In 1982, the first World Assembly on Ageing was held in Vienna. Forty years later and the topic has become central for cities around the world, which are trying to redefine the lines of an age-friendly city.

Ageing cities

The figures speak for themselves: while there were one billion people over the age of 60 in 2020, there will be two billion in 2050. Combined with continuing rapid urbanisation (55% of the population today, 68% in 2050), this figure raises the question of whether cities will be able to ensure that older people can live there in a dignified way. The question is all the more crucial as this transformation is happening fast, particularly in developing countries. In France, it took 150 years for the population aged over 60 to increase from 10 to 20%. In Brazil, China and India, this transition will happen in just over 20 years. It’s a huge challenge, but the city now has the arguments to respond. A recent study from Eurostat shows that elderly people living in cities have better health status than their rural counterparts.

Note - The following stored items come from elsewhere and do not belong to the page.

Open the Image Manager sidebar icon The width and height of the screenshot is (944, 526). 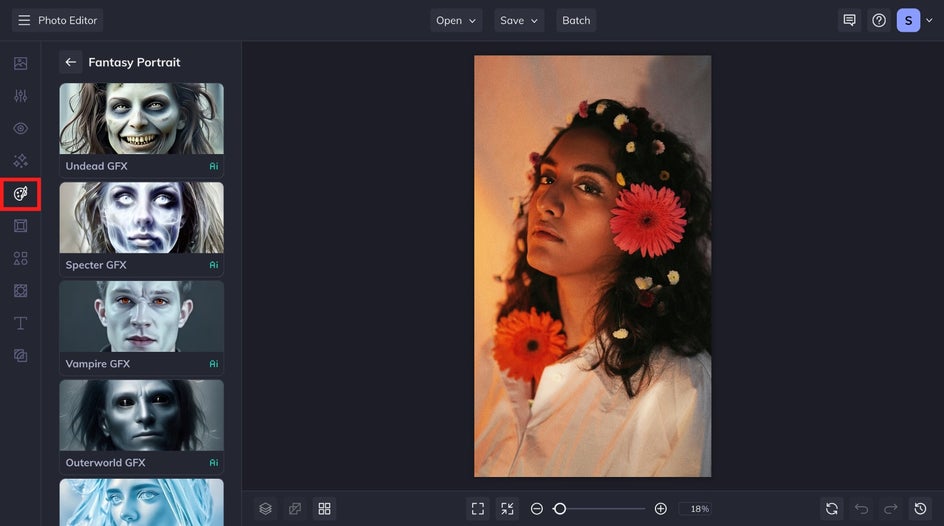tap(20, 63)
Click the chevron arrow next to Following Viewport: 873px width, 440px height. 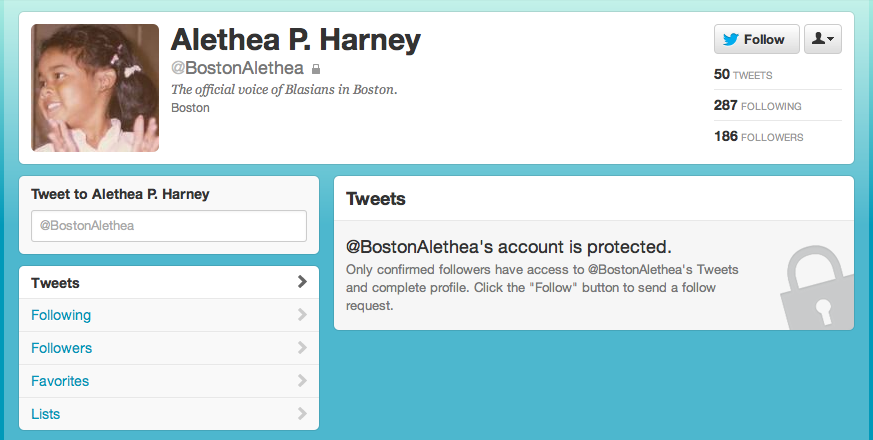click(x=302, y=315)
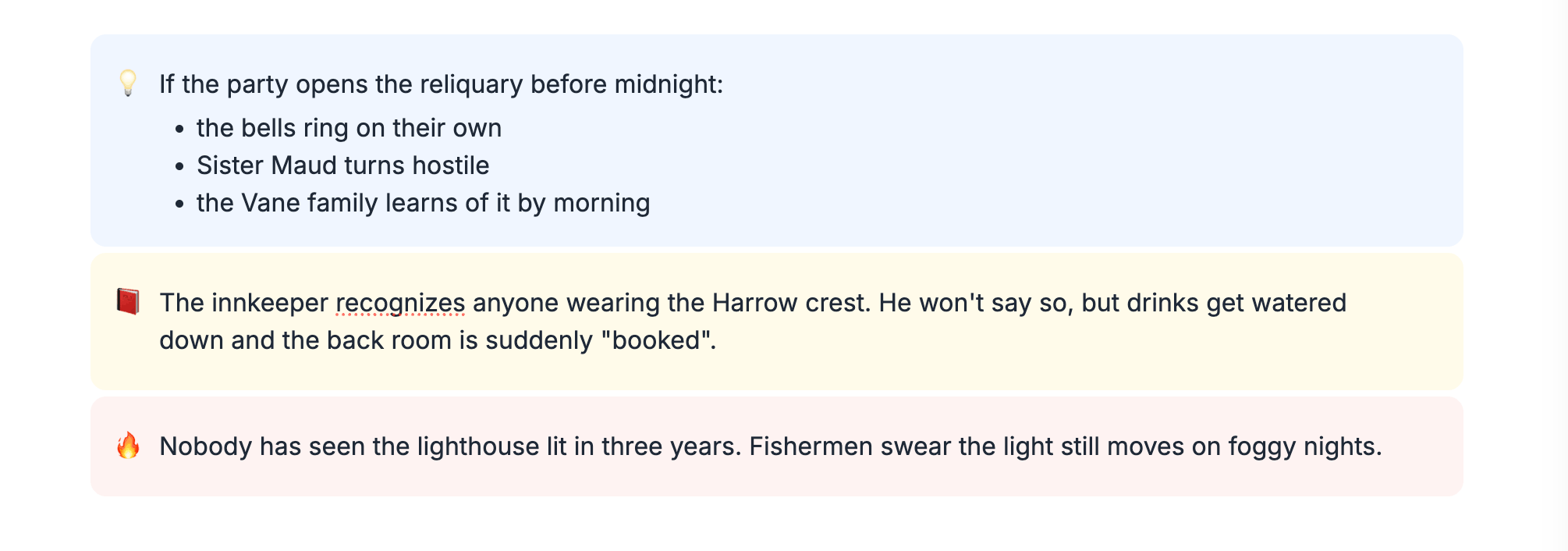Screen dimensions: 1568x551
Task: Click the fire callout icon
Action: coord(128,446)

Transform the city globally

Building an age-friendly city calls for a systemic response, from town planning to transport, as well as housing, social inclusion, employment, health services and community life. As part of its Global Network of Age-friendly Cities and Communities, the WHO has developed a checklist designed for decision-makers which provides a comprehensive overview of the essential issues. From the pavement quality to transport signage, plus access to care services and the respect and social inclusion of the elderly, the issue touches all urban policies.

Compact cities

The Japanese city of Toyama, which has a population of 415,000, wonderfully embodies the virtues of a global response to the issue of urban ageing. Driven by Masashi Mori, who was the city’s charismatic mayor until 2021, this policy comes to life in the creation of a “compact city,” which is reminiscent of the famous “15-minute city” which Paris strives to be. Thanks to economic incentives, the development of Residential Encouragement Zones can help attract elderly people who tend to stay in suburban areas to more densely populated areas, and thus concentrate services over a smaller surface area. When it comes to transport, creating an efficient tram network designed to be accessible constitutes the backbone of the initiative. Schools have been transformed into health care centres for the elderly, while rural areas around the city benefit from dedicated home care services.

Intergenerational cohesion

One of the central problems of the ageing city today remains loneliness and social isolation amongst older people. As such, intergenerational housing provides a certain number of answers. Initiatives like Colette in France or Tandems in Luxembourg and Spain offer intergenerational co-living services which aims to combat social isolation amongst the elderly and the financial fragility experienced by younger people. In Cleveland, the Judson Manor retirement home hosts residencies for young musicians free of charge, in exchange for a certain number of concerts per year. Meanwhile in Langres, France, the 3 Margelles senior living facility combines intergenerational housing with social housing, while preserving an unoccupied historical building. Located in a building belonging to the Sœurs de la Providence religious community, the project now welcomes pensioners, single mothers and young people experiencing social disruption. With these kinds of projects, it’s important they don’t fall into a form of “gerontocracy,” where young precarious workers are placed at the service of the elderly. 

Age-tech helping cities?

New technology is also tempted to provide solutions for a city more accessible to older people. When it comes to hardware solutions, the Japanese startup LifeHub is developing a wheelchair that can climb stairs and put the user in a standing position, making it easier to do simple tasks like operating a ticket machine. As for boosting communication, AI can come in pretty handy: take Clova CareCall in South Korea, whose phone call check-up service allows older people to have a daily conversation… with a computer. In China, the government-backed Smart Eldercare should provide the most isolated people with access to care. The intelligent use of data can also be used to create cities designed with the elderly in mind. This is the aim behind the European URBANAGE project, which is looking to use analytics, data visualisation, predictive algorithms and simulation technology solutions through “local digital twins” to understand the impact on older residents. The project has already been used to develop an Age Friendly Route Planner which outlines routes adapted to seniors, or an Age Friendliness Index which measures how well adapted different neighbourhoods are for older generations, while also setting up a participatory database on the subject.

From urban planning to technology and transport, the city still has a way to go to adapt to older peoples’ needs. However, dividing urban populations into “age groups” remains a risky approach, for it doesn’t allow us to take into account the systemic dimension of urban dynamics.